(Extracted information)
- Opening Delimiter -

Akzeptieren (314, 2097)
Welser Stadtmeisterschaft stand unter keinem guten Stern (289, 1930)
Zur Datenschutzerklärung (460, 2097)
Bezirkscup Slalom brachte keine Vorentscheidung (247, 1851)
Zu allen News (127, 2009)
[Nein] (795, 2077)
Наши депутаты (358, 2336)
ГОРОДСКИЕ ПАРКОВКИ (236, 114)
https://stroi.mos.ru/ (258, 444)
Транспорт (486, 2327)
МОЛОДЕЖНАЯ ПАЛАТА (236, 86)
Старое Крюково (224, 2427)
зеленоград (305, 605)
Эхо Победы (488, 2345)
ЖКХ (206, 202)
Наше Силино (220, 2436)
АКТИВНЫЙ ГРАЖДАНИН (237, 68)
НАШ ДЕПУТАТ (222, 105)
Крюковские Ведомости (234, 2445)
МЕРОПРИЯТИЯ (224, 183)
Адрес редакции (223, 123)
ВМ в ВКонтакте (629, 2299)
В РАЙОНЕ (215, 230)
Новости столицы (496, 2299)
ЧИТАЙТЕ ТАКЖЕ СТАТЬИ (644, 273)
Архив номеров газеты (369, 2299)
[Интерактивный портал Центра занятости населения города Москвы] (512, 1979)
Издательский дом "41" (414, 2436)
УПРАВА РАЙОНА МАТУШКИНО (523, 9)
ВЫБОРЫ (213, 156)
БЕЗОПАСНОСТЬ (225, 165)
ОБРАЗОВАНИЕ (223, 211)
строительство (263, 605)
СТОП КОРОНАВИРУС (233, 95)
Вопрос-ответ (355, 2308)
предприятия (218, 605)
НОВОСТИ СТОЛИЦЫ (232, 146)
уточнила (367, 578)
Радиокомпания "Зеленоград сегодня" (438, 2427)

- Closing Delimiter -

(Exercise brief)
Copy exactly the lines running from the one that contains "предприятия (218, 605)" to the end of the material, both ends included.

(Exercise result)
предприятия (218, 605)
НОВОСТИ СТОЛИЦЫ (232, 146)
уточнила (367, 578)
Радиокомпания "Зеленоград сегодня" (438, 2427)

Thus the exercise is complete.